Двойра глянула на старика и спросила, кого из детей хочет иметь казак?
- Хлопчиков, дивчаток!
-Я не про то спрашиваю! Кого - казаков или евреев?
-Почему евреев?
- Да потому, что все, кого родила мать-еврейка - евреи. Для вас Иисус - сын Божий. Пусть даже так, но для нас, евреев кто его отец - неважно. Его родила еврейка и для всех нас он такой же, как все мы!
Долго ещё гудел шинок, кого здесь только не было: казаки, мещане, крестьяне и даже несколько ногайцев-мангытов, пригнавших менять на муку лошадей.

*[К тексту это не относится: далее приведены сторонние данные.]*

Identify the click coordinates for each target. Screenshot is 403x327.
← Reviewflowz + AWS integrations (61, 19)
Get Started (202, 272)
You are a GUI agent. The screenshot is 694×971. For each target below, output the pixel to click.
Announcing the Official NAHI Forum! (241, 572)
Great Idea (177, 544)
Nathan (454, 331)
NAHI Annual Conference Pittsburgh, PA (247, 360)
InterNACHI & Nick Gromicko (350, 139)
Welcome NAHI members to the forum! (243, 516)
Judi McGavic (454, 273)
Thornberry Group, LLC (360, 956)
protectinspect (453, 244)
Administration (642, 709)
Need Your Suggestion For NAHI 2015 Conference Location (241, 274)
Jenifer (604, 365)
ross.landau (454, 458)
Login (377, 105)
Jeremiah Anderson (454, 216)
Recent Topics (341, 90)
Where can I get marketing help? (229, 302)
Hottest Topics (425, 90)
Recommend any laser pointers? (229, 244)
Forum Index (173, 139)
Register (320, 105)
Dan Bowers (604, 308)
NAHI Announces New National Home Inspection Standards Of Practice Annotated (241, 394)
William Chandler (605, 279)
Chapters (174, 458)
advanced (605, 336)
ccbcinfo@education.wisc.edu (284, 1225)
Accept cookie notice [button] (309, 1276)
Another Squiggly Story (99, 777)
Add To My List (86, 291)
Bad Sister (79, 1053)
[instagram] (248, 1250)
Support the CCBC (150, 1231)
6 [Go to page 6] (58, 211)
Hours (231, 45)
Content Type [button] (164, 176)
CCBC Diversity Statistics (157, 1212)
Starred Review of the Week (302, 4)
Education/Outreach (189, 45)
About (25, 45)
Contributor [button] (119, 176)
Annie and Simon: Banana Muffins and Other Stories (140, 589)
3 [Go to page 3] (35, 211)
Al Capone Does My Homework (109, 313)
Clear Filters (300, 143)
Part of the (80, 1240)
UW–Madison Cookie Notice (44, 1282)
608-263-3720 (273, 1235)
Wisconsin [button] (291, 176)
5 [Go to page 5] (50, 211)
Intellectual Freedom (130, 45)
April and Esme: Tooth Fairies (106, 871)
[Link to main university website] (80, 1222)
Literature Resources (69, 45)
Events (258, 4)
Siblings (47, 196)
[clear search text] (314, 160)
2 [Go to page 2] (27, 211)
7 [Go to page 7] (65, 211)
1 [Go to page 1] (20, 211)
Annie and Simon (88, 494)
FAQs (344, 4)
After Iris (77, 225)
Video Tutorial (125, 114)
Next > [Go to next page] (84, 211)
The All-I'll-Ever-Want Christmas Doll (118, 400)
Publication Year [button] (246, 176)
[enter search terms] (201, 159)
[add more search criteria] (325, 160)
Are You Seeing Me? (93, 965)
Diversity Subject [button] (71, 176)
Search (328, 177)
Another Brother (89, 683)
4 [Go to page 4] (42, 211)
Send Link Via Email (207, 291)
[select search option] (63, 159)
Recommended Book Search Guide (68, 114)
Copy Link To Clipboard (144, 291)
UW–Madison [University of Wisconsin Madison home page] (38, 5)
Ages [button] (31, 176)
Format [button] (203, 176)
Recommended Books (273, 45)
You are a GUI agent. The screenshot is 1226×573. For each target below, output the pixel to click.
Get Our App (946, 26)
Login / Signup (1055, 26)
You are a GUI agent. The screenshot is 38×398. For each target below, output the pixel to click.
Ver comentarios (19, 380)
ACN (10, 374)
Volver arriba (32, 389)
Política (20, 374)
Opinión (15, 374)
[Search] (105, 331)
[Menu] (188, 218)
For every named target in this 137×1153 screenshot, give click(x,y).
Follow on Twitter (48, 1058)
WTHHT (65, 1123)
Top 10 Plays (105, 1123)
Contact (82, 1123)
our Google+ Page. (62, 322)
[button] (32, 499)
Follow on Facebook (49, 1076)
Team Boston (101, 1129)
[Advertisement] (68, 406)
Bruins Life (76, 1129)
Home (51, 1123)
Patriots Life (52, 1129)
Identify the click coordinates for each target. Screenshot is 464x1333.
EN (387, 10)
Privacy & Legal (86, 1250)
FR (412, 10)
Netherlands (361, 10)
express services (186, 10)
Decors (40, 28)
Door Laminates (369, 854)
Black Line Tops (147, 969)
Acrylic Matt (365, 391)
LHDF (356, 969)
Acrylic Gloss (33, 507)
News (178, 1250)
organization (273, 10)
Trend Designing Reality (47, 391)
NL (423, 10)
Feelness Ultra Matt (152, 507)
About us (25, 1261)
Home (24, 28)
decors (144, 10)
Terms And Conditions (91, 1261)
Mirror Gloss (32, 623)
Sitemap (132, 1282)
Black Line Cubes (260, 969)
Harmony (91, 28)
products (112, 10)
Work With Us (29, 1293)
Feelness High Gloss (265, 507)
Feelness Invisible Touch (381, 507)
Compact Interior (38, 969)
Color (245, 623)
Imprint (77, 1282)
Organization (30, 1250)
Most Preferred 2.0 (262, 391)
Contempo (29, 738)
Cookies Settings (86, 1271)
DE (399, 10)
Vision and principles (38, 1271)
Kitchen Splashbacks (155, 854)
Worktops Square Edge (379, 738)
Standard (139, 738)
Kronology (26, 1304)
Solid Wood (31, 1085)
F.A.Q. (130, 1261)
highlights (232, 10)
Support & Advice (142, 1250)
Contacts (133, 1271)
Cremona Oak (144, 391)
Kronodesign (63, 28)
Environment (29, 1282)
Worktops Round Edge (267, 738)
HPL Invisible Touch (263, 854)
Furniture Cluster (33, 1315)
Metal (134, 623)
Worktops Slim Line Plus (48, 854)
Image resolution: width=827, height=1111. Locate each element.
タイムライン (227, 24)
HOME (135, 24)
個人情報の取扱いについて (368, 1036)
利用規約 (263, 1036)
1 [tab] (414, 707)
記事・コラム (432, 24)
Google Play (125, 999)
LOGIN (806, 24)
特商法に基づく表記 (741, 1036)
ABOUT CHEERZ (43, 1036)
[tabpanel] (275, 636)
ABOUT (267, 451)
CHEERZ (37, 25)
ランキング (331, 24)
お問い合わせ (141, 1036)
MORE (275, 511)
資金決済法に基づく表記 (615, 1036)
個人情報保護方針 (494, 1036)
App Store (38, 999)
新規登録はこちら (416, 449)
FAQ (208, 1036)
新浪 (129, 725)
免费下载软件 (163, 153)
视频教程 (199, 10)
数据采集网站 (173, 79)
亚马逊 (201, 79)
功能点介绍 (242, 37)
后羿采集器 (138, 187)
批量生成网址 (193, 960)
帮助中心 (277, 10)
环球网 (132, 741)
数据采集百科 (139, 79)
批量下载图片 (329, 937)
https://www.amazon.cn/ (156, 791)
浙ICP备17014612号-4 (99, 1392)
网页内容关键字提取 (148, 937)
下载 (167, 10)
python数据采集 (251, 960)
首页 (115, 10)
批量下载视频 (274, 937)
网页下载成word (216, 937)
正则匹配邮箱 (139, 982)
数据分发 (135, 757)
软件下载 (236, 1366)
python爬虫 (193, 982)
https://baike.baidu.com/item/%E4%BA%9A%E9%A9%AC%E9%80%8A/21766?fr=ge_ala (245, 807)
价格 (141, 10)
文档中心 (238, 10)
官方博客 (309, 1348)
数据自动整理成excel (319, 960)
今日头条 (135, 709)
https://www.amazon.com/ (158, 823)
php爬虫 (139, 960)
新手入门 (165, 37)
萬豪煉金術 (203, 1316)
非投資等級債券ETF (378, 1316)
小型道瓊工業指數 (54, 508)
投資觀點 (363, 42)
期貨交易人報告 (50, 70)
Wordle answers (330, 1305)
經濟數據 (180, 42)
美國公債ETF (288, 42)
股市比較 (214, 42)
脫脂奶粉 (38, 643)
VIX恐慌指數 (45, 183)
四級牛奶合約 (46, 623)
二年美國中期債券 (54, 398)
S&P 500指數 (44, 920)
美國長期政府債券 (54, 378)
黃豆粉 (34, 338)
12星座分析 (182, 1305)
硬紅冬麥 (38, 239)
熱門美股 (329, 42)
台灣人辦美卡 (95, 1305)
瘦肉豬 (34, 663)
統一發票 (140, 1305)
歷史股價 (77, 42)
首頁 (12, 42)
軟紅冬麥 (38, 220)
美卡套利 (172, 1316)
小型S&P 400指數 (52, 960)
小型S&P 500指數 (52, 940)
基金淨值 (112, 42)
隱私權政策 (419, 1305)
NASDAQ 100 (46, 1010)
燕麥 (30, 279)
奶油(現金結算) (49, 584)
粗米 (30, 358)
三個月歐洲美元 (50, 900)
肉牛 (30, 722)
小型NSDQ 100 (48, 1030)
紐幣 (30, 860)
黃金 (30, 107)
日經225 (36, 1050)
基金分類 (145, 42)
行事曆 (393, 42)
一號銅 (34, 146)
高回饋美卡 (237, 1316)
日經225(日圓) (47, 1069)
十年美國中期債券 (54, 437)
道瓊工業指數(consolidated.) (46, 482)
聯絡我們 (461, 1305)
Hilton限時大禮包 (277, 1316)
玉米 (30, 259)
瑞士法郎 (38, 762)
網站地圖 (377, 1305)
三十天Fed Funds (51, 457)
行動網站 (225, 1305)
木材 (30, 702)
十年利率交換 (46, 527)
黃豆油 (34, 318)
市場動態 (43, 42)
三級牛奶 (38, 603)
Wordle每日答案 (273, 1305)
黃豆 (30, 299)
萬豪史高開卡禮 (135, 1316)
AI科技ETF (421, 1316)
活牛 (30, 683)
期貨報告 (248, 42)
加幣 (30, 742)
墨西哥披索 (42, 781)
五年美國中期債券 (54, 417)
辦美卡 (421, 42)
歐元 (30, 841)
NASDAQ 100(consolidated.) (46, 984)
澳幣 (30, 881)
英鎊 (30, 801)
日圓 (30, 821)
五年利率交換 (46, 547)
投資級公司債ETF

Ивана с сыном Двойра приняла, как близких людей. Иван передал ей письмо от дяди - Хаима Лейзора ко княгине Елене Вишневецкой, в котором тот просил дать достойное воспитание сыну его погибшей хозяйки - Барбары Пясецкой. Двойра представила княгине пана Яна, как дальнего родственника погибшей. Как истинный шляхтич, он почти не бывает дома, не избегая дорог войны и удачи. От возможности остаться в Лубнах он вежливо отказался, сославшись на то, что уже в Путивле должен догнать польское посольство в Москву, едущее для заключения мира перед растущей турецкой угрозой... В самом деле, Иван уехал в противоположном направлении на Томаковку - он не забыл приглашение кошевого Байды.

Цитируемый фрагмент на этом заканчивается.